Review: Spellcast and Spellcrossed (Barbara Ashford)

As at least some of my readership is aware, I have been a theater junkie — if a somewhat undernourished one — ever since junior high school (which is to say, for a scarily long time now).  I have, of course, also been an avid reader of fantasy for even longer than that.  And it’s been my experience that there just isn’t much modern genre fiction that makes effective use of theatrical settings.  There are a very few exceptions, and mystery has done somewhat better than fantasy in this regard, but even good theatrical mysteries are a trifle thin on the ground.

You may therefore imagine my cautiously optimistic delight some weeks back, when I ran across a new(ish) book at my local library promising just this: a fantasy yarn set against the backdrop of a small musical theatre company in rural Vermont.  The ingredients seemed perfect — but would they be well blended and skillfully served up?
They would indeed, and I can enthusiastically recommend not one but two titles from Barbara Ashford: Spellcast (2011) and Spellcrossed (2012), both from DAW in mass-market paperback.

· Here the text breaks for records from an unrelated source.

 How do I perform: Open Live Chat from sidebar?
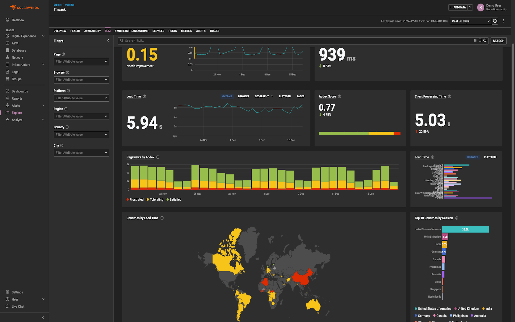coord(18,306)
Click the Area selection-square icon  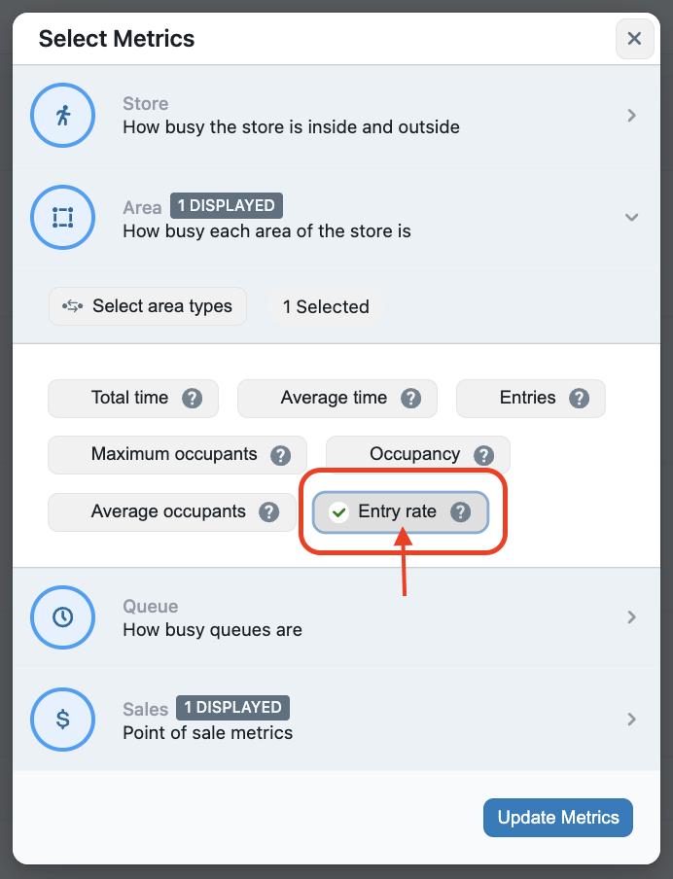point(63,217)
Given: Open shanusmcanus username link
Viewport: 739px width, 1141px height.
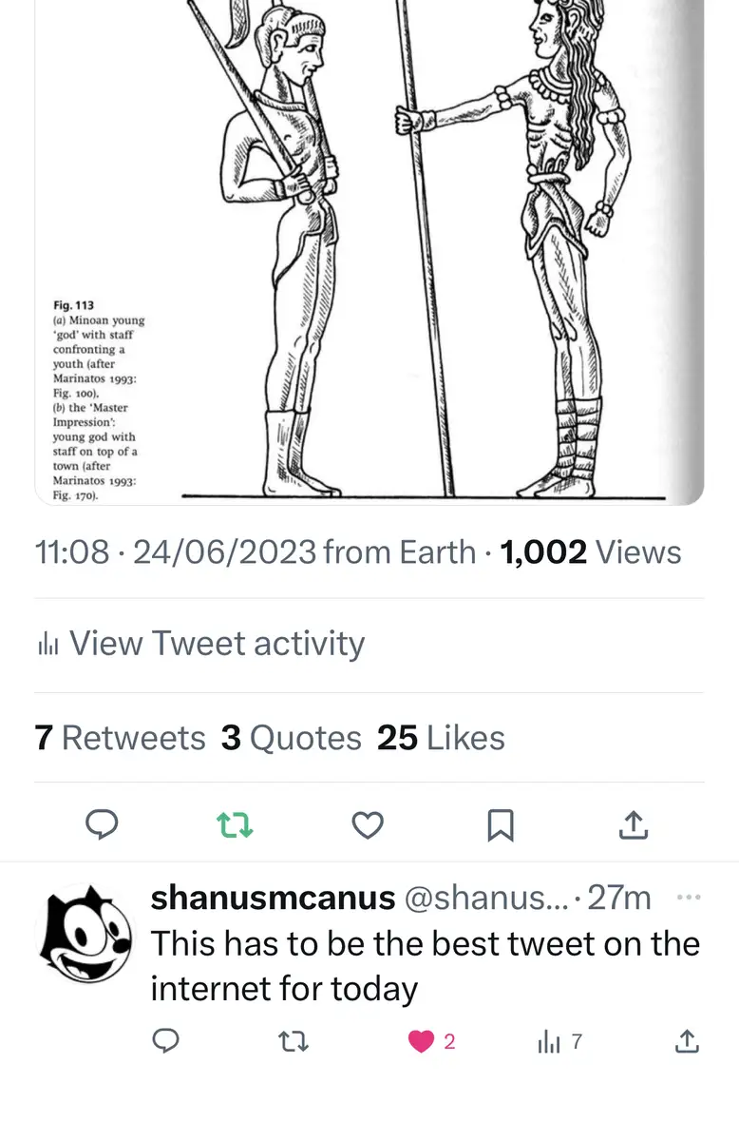Looking at the screenshot, I should point(273,897).
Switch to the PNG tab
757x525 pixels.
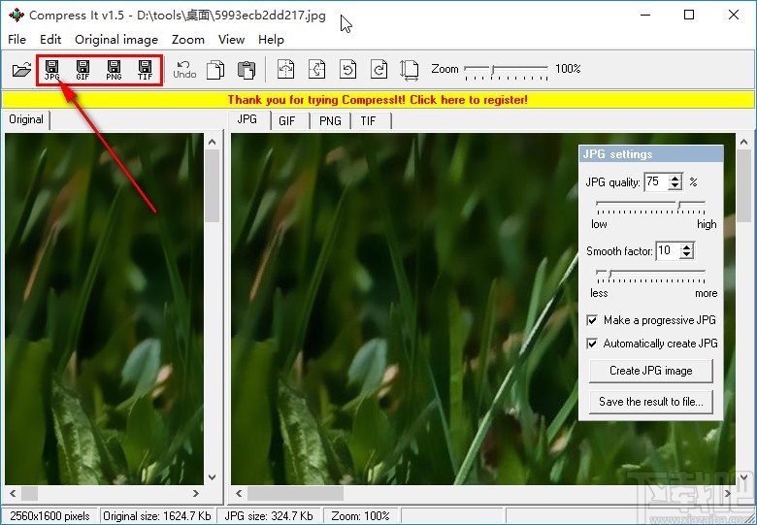point(330,120)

Ashford, it turns out, is herself a musical theatre professional, and it shows in the convincingly detailed portrayal of the Crossroads Theatre, a ramshackle yet fiercely sincere enterprise based in the little town of Dale, Vermont.  The deft, perceptive writing extends to the characters as well — major and minor players alike are engaging and nuanced.  The two leads in the unfolding tale are Maggie Graham, once and future stage actress recovering from a stalled career in customer service, and Rowan McKenzie, the Crossroads company’s reclusive artistic director.

It’s not much of a spoiler to reveal that Rowan is, in fact, faery rather than human, and chemistry is definitely in play, but Ashford is writing fantasy with romance rather than romance with fantasy, and the plot revolves as much around the theater as it does our heroes’ evolving relationship.  There’s also — as one might expect from a novel hip-deep in classic musicals — a good deal of often-irreverent wit in play, and Ashford does extremely well at balancing her tone so that neither the comedy nor the honest emotion goes off the rails.

It’s also worth noting that this is a series rather than a serial.  Spellcast ends solidly enough to stand entirely on its own; the sequel, Spellcrossed, does likewise.  That said, the books should be read in order for best effect, and the back cover copy for Spellcrossed contains just enough of a spoiler for the first book to warrant a cautionary note.  For my own part, I’m hoping that there’s a third book in the pipeline — for anyone who’s like me, a fan of theater and of fantasy, these novels are a rare and deeply satisfying find.